→ **EXERCISE DIRECTIONS**:
Rewrite the lines below as a numbered list, leaving out any blank lines.

========

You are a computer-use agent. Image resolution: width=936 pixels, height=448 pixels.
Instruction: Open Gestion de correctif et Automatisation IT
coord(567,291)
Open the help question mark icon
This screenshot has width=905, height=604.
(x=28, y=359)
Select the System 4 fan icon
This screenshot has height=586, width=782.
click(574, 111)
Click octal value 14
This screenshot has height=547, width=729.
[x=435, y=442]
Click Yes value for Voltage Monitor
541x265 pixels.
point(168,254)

========

→ **EXERCISE RESULT**:
1. You are a computer-use agent. Image resolution: width=936 pixels, height=448 pixels.
2. Instruction: Open Gestion de correctif et Automatisation IT
3. coord(567,291)
4. Open the help question mark icon
5. This screenshot has width=905, height=604.
6. (x=28, y=359)
7. Select the System 4 fan icon
8. This screenshot has height=586, width=782.
9. click(574, 111)
10. Click octal value 14
11. This screenshot has height=547, width=729.
12. [x=435, y=442]
13. Click Yes value for Voltage Monitor
14. 541x265 pixels.
15. point(168,254)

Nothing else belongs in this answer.